EXTRACTED INFORMATION
——
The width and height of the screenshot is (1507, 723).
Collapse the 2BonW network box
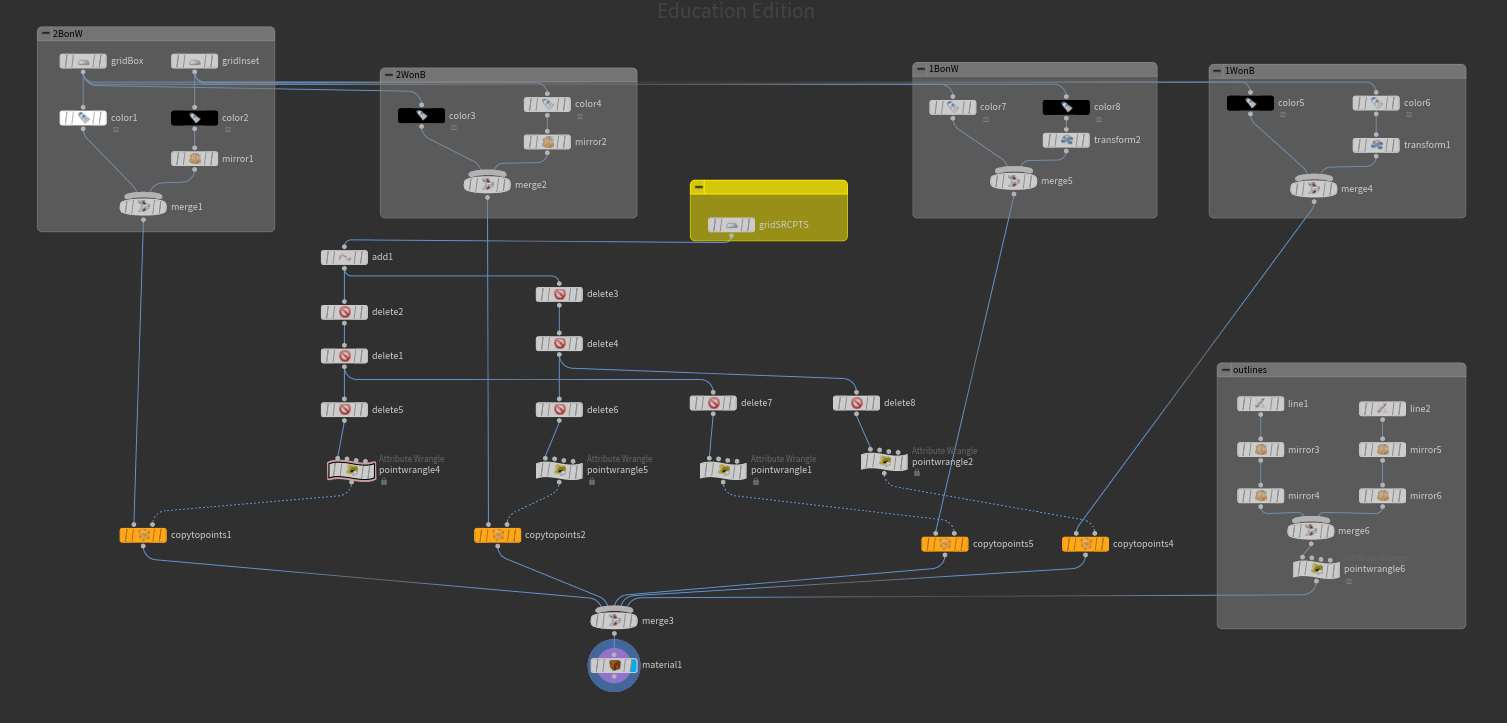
——
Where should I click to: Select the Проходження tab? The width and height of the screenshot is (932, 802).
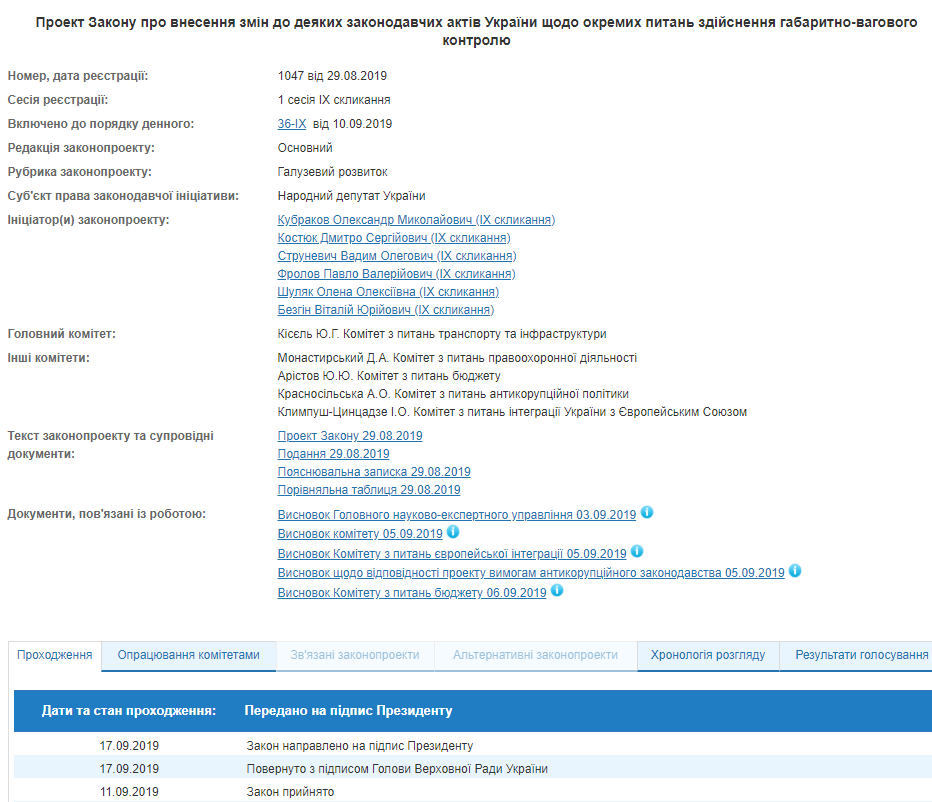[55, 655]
——
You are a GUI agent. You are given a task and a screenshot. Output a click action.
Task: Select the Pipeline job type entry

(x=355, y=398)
——
Reproduce the part of the entries that opens with the line containing "You are a GUI" and closes with the line containing "(x=355, y=398)", lowering every coordinate in the answers by 104.

SOLUTION FOR THIS PROBLEM
You are a GUI agent. You are given a task and a screenshot. Output a click action.
Task: Select the Pipeline job type entry

(x=251, y=294)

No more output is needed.